> **EXCERPT TO READ**
-------------------------

That means, of course, that there's no need to actually read these stories in sequence, since the only long term key character yet to emerge is Signora Elettra and the only reason she hasn’t turned up yet is because she hasn’t been needed.

In other words you could summarise the plot line with a semi-formulaic Brunetti is going about his ordinary day to day business when he’s called to a crime scene, the investigation meanders along and there’s an eventual resolution of some, though not necessarily all, of the issues raised in the course of the investigation.

Expressed in those terms (and the same is more or less true of anything in the genre) there’s not really that much there, and the devil (or, in this case, the charm) is in the detail the author provides to put some flesh on the bare bones, and it’s here that the distinctions that account for differing tastes come in.

James Lee Burke would people the narrative with a liberal helping of well-realised minor characters, a couple of truly impressive psycho and sociopaths and unearth the odd skeleton in several interlocking closets along the way, with frequent reminders of their own mortality and past failings for  the key players. When you’re talking the detail, that, for mine, is the devil, but it will be played out across a prose landscape that’s immaculately realised in writing that goes close to shining.

-------------------------

> **RECORDS SHOWN**

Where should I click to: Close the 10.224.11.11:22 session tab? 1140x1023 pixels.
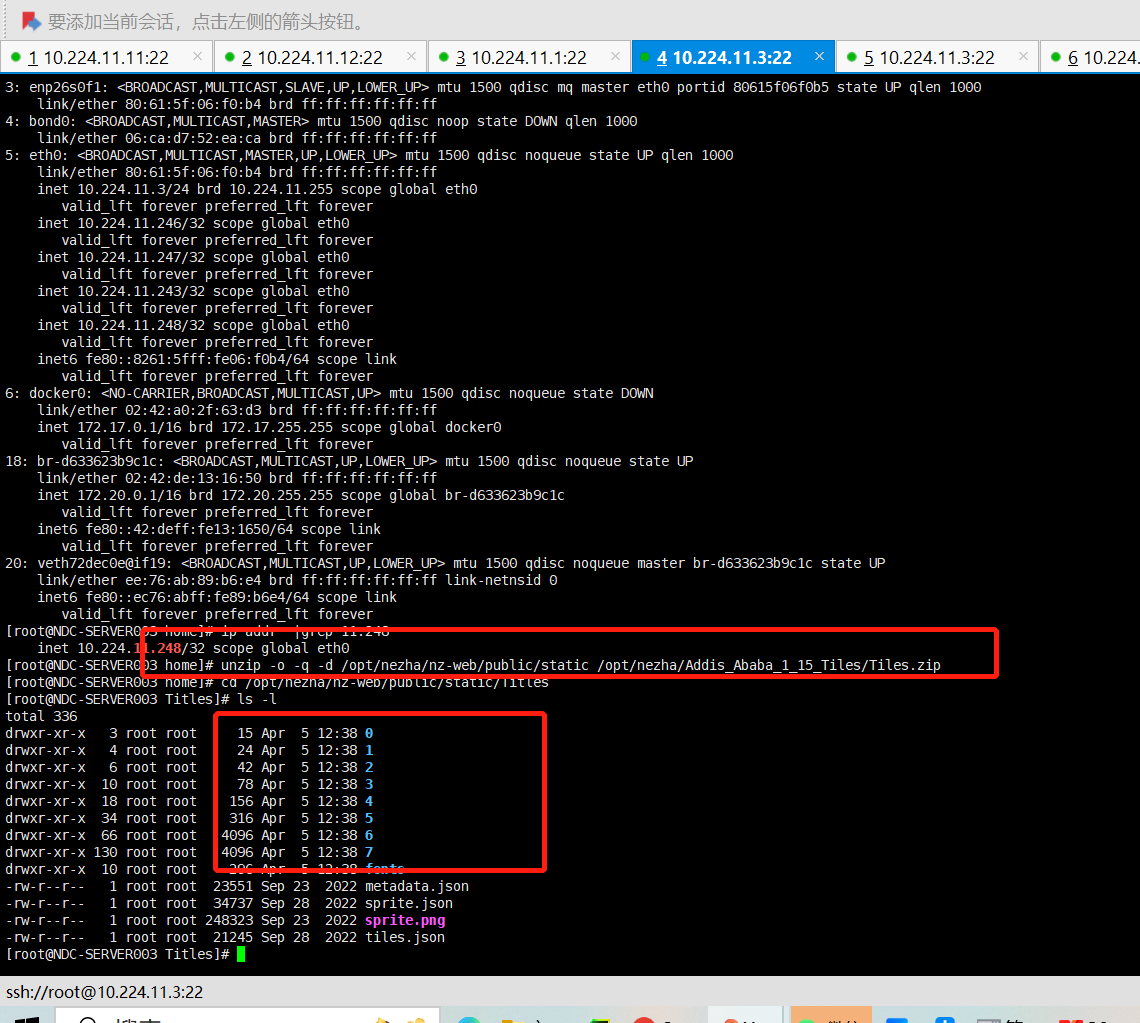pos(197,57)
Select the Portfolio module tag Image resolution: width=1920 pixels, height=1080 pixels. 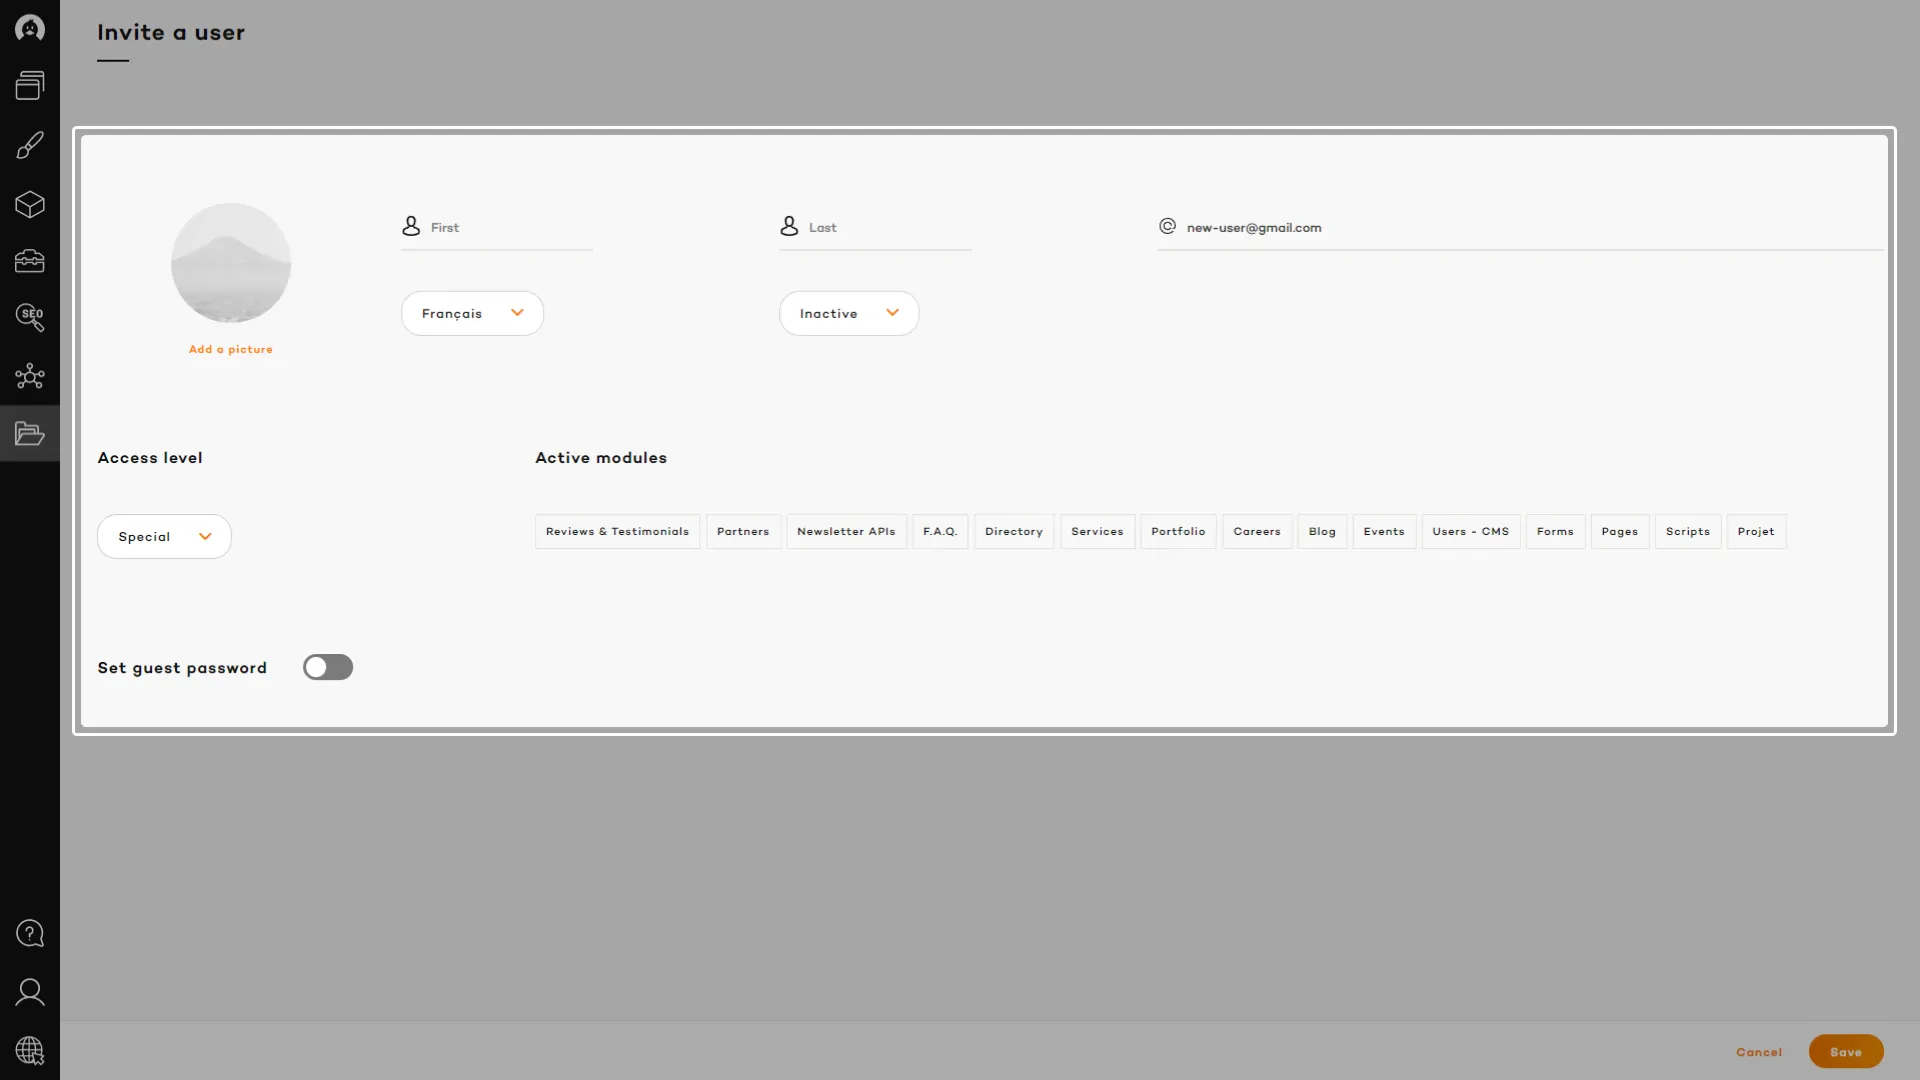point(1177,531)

-------------------------

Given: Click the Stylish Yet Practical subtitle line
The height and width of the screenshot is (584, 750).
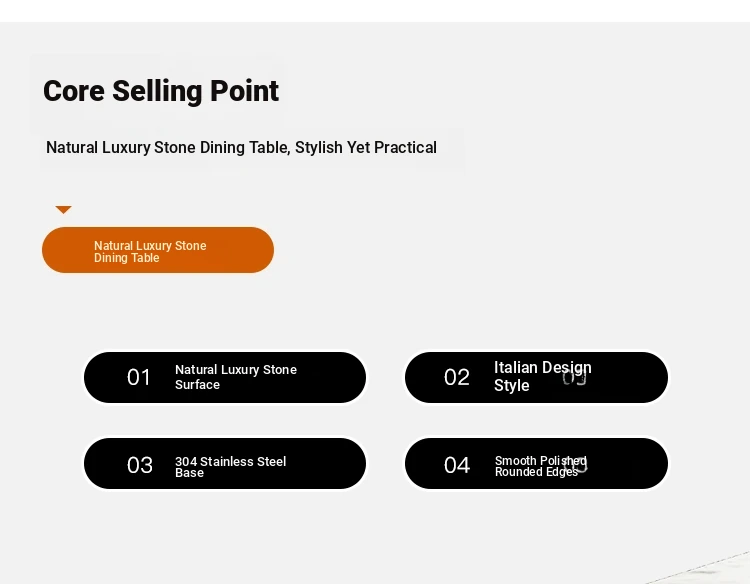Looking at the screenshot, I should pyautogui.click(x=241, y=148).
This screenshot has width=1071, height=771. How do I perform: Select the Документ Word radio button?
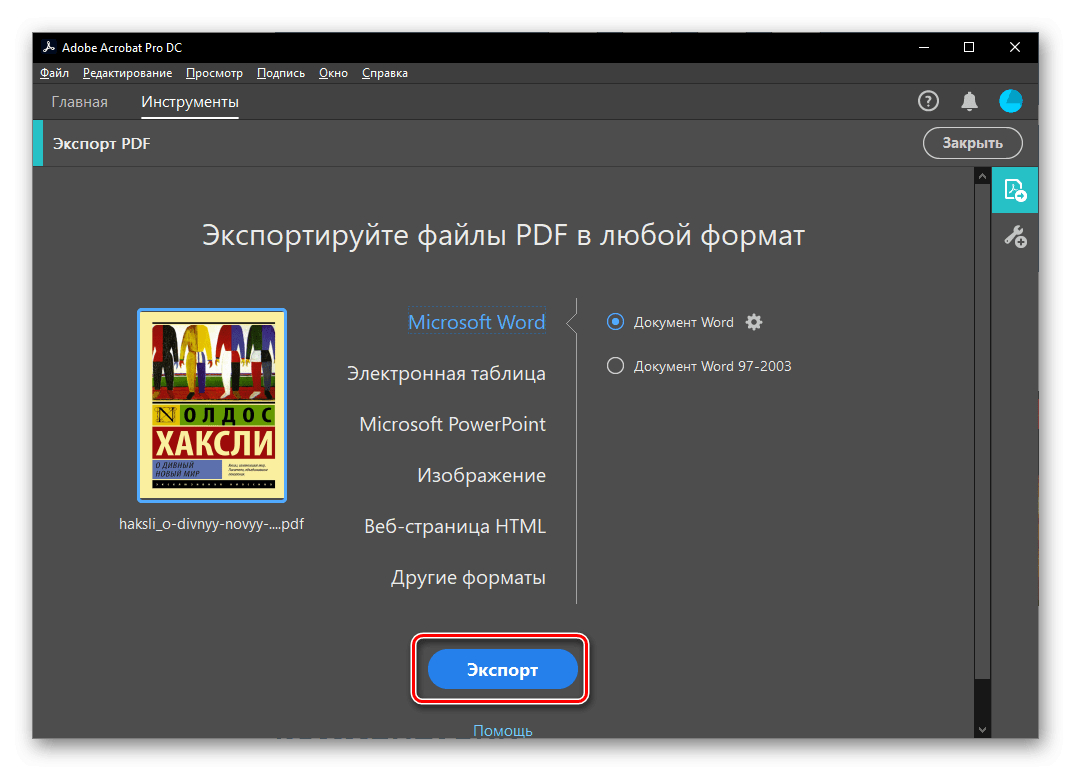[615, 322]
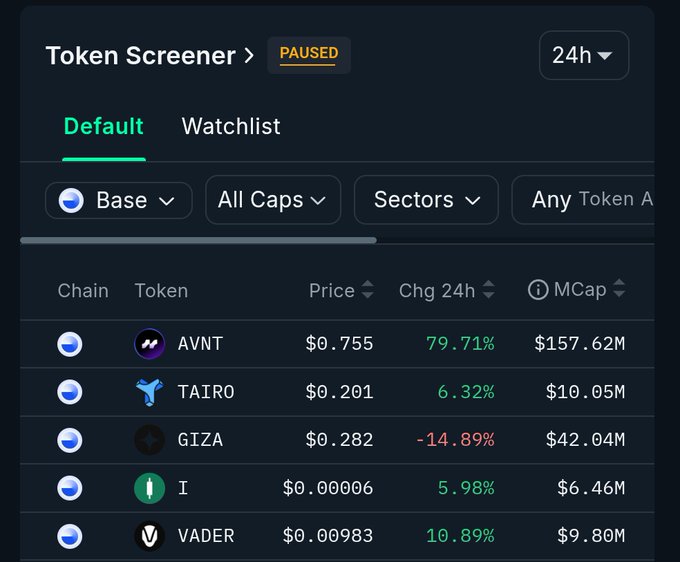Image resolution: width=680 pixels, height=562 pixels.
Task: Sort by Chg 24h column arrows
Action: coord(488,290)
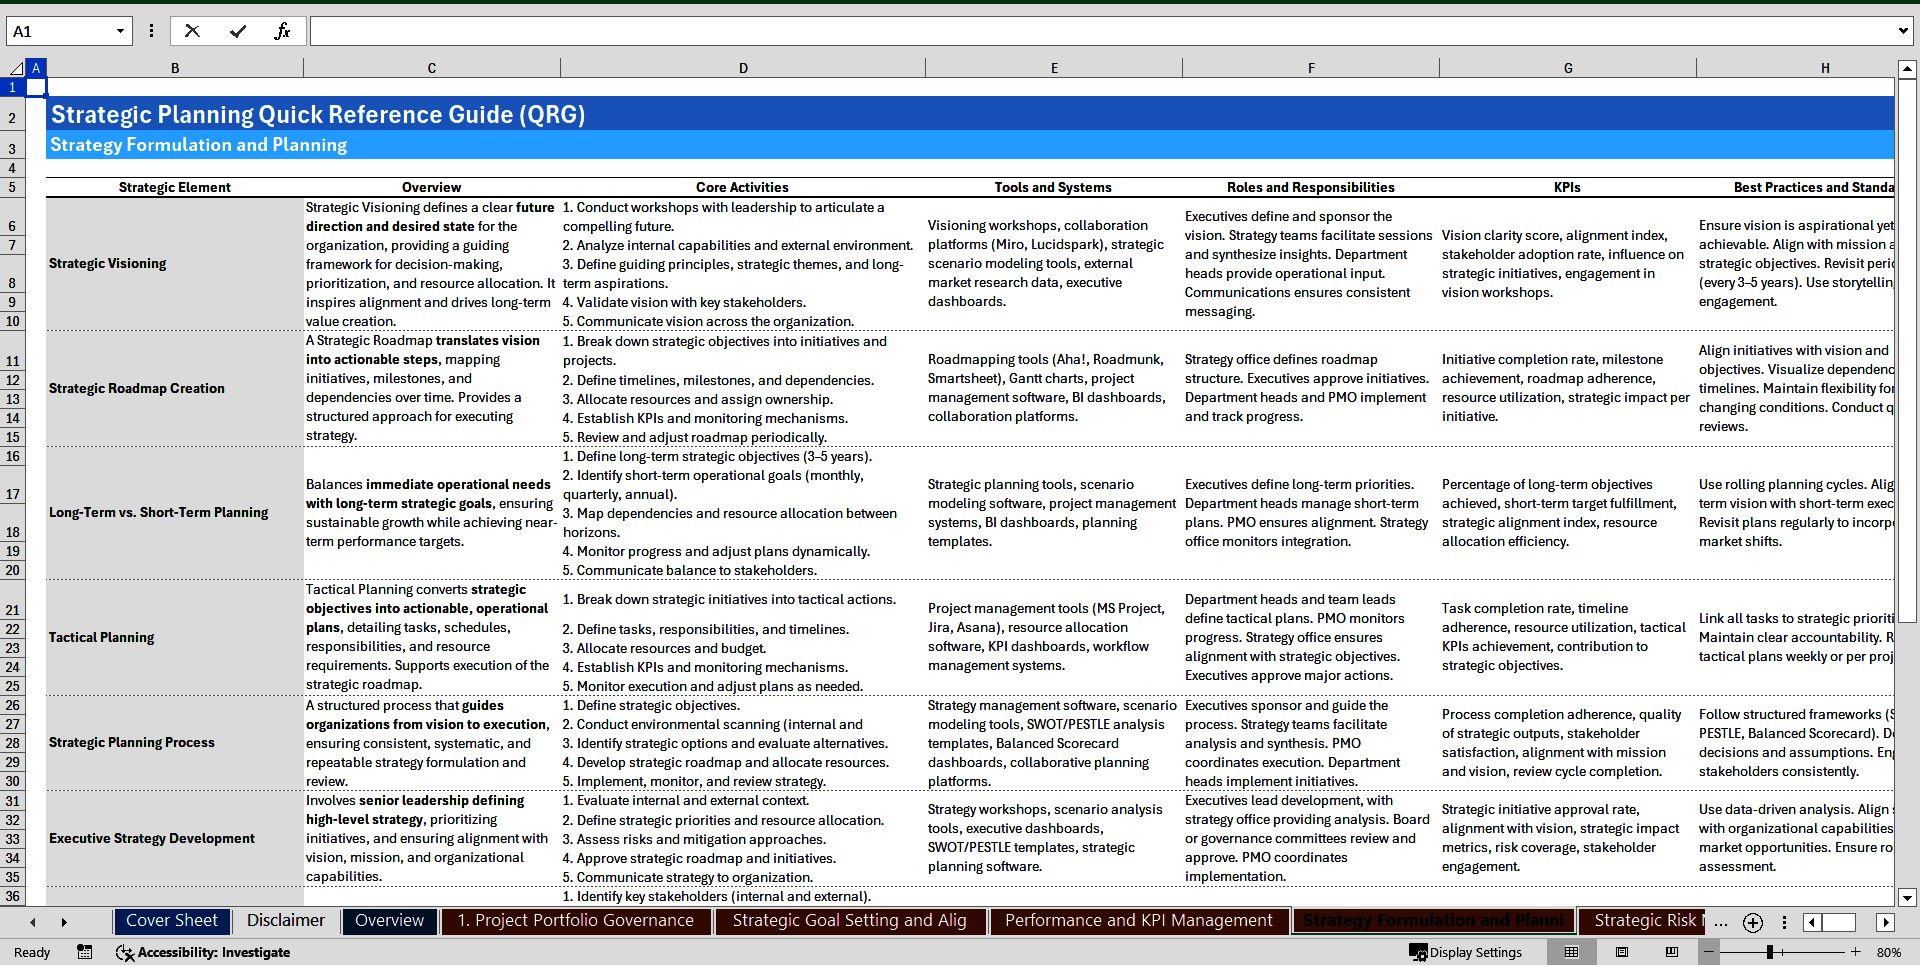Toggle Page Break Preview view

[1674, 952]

-------------------------

> **WHAT YOU NEED TO DO**
• 1. Reproduce the passage of the Brunetti review starting with "Expressed in those" and going on through "close to shining.".
• 2. Answer these questions from the Brunetti review:
(a) Which long-term key character has yet to emerge?
(b) In the case of these stories, what does the review put in place of "the devil" in the detail?
(c) Which author would fill the narrative with a liberal helping of well-realised minor characters?

> **WRITTEN ANSWERS**
• 1.
Expressed in those terms (and the same is more or less true of anything in the genre) there’s not really that much there, and the devil (or, in this case, the charm) is in the detail the author provides to put some flesh on the bare bones, and it’s here that the distinctions that account for differing tastes come in.

James Lee Burke would people the narrative with a liberal helping of well-realised minor characters, a couple of truly impressive psycho and sociopaths and unearth the odd skeleton in several interlocking closets along the way, with frequent reminders of their own mortality and past failings for  the key players. When you’re talking the detail, that, for mine, is the devil, but it will be played out across a prose landscape that’s immaculately realised in writing that goes close to shining.

• 2.
(a) Signora Elettra
(b) The charm
(c) James Lee Burke